I do not so easily follow these complexities. How is it possible, I wonder, to have so many ways to celebrate the same universal values like love, forbearance, resourcefulness and so on? In other words, if all of us can readily understand these qualities, why do we need so many different occasions and styles to reaffirm them? In extension, I wonder, if it is possible to suggest that there is more to the forms of such celebrations than meets the eye? Can’t the ways such celebrations are observed reveal to us some more humble, more intimate, and therefore more illuminating, local and micro-level realities?
This leads me to bring on the ways Janmashtami made sense to me when I was younger and the only way it still does. This indeed may be a second way of things making sense to the less intelligent, and the less gifted members of the multitude, who somehow always fail to see the deeper values behind such communitarian celebrations. More specifically for me Janmashtami meant precisely two things. First, this was the day the potters ceremonially cut the bamboo pieces, that in turn went into the making of the skeleton of the Durga idol that we worshipped so devoutly, and with so much pomp, in our para, during the autumn months of September and October.

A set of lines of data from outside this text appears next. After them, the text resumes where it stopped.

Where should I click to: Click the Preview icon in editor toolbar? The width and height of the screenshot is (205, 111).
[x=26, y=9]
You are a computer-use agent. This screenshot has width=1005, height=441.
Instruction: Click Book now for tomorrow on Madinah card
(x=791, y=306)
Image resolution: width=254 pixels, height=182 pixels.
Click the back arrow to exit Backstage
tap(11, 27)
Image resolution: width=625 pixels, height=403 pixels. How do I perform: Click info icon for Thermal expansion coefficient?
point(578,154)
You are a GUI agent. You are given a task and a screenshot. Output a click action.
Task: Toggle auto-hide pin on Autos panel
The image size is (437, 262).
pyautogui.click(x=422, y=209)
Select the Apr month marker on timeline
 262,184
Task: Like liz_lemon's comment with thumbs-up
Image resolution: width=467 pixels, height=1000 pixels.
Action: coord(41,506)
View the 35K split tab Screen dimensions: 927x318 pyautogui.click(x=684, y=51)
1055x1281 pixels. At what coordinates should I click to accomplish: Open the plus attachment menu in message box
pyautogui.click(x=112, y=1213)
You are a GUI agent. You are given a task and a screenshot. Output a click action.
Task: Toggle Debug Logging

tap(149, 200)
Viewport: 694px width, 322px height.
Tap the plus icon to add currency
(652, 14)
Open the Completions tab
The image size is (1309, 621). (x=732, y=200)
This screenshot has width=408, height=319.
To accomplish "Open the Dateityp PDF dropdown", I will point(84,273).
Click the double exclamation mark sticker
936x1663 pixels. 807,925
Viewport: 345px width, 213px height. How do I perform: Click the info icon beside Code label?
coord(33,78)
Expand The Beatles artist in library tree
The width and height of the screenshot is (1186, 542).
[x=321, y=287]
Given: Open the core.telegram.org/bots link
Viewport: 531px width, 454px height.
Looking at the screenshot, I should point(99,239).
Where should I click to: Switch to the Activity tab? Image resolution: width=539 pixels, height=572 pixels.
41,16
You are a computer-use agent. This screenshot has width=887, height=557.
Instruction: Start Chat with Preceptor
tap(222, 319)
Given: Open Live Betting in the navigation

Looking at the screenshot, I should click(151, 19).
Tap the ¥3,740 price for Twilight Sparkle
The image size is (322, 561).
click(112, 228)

The actual puja lasted no more than four days, and community feasts perhaps two more days, but preparations would start well in advance. And Janmashtami officially marked the beginning of these preparations. The bamboos would subsequently be pruned and sliced into the right shapes; these would in turn be tied with ropes to each other in various angles and joints, so that finally they looked like a skeletal structure of the goddess, her four children and her combatant, Mahisasura the demon who emerged out of a buffalo. Let me not fill the pages with minute descriptions of the stages through which these isolated bamboo pieces were transformed, over the next month and a half, into the composite structure of the goddess, her children and her tormentor, all crafted to perfection and decked with the loveliest and most colorful of dresses and ornaments. Suffice it to say that going to the chandimandap and gaping at these potters work, bit by bit, and actually be witness to so much visual beauty emerge out of such ordinary material ingredients, was a such a wonder to my young mind that nothing else seemed to matter, not even pending studies, hunger or repeated calls from my mother to come home to eat and be a good boy. Those potters, who only did their work and got paid for it, were magicians to me. They could effortlessly do what I could not even imagine myself being able to do, ever. I just could not take my eyes off their wizardry. It is this admiration of excellence, this unadulterated sense of wonder at watching someone else excelling at his craft and not feeling bad at all, that I so sorely miss today, within my own self as well as in so many around you and me. I no longer feel so very happy when someone else does well, however hard I try. Why must someone else doing well make me feel inadequate, even though I try to overcome such pettiness all the time? I don’t know but let me only promise to myself this Janmashtami that I will try harder and talk more to that chronologically younger, more wonderstruck self of mine.
The second thing that my Janmashtami meant to me is a much looked-forward-to lunch invitation. There was this family in the para who observed some sort of a puja on that day and called all the children over for lunch. The deity they worshipped was called Gopal, a miniature bronze idol of a crawling Krishna, with a peacock feather tied to his head with a cute blue bandana. They probably reasoned that feeding children who had not yet crossed the age of ten or so would earn them some divine blessing and so some twenty or thirty children would be called over for a vegetarian lunch that used to be a fairly elaborate spread. I do not recall the individual dishes so many years later, but Khichuri, a number of fried vegetables, some sort of a cabbage curry, papad, tomato-chutney, and some payas were invariably served.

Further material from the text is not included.